(replying to Neil & Tim)
--- Tim Peters email@example.com wrote:
[Neil Schemenauer, on Daniel Dunbar's interesting tuple-untrack scheme]
I'm not sure I like this approach. Slowing down PyTuple_SET_ITEM to optimize a micro-benchmark seems dubious. However, dropping the number of tracked objects by 50% _does_ seem worthwhile. Couldn't we get the
That was basically the opinion I reached as well - changing PyTuple_SET_ITEM seems nasty in principle, and the performance results were dubious at best... the 50% drop in tracked objects also seemed like the most interesting thing to me, however, its not clear that that percentage would remain under the dynamic conditions of a real application.
same effect by checking and untracking the appropriate tuples after finishing a gen1 collection?
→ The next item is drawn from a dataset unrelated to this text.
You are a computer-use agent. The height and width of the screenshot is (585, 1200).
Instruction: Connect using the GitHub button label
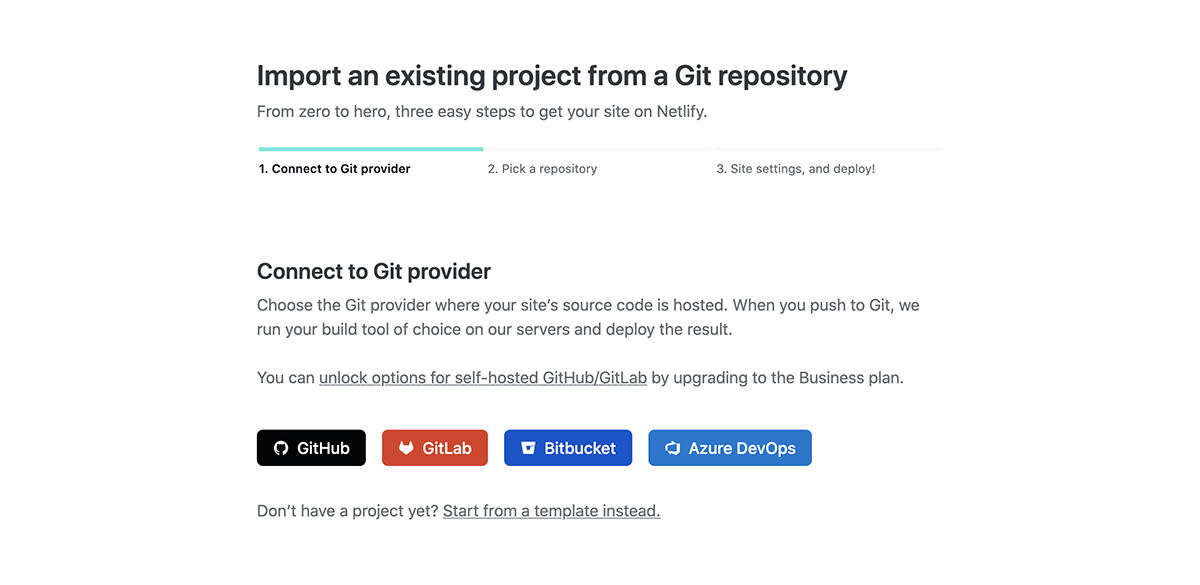[x=323, y=448]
Each tuple would be checked once and short lived tuples will probably not be checked at all.
The other thing to note is that untracking such tuples is a very small win regardless - if they were not untracked the tuple visit routine will quickly scan down the tuple (which I guess is likely to be small to start with), and the GC visitor will quickly reject adding any of the contained objects because they are not PyObject_IS_GC().
That suggests that the only case it would make a difference is a) when there are soooo many untrackable tuples that simply traversing them takes a large amount of time (ie. the iterzip case), or b) when there is a massive nesting of untrackable tuples - an large AST or binary-tree might benefit from this, but there are perhaps better solutions to that problem (see below)
< snip - Tim talks about issues with removing tuples in the collector >
I still don't understand how you 'check the tuple' and then untrack it - even if it has no NULL slots it still isn't safe to remove.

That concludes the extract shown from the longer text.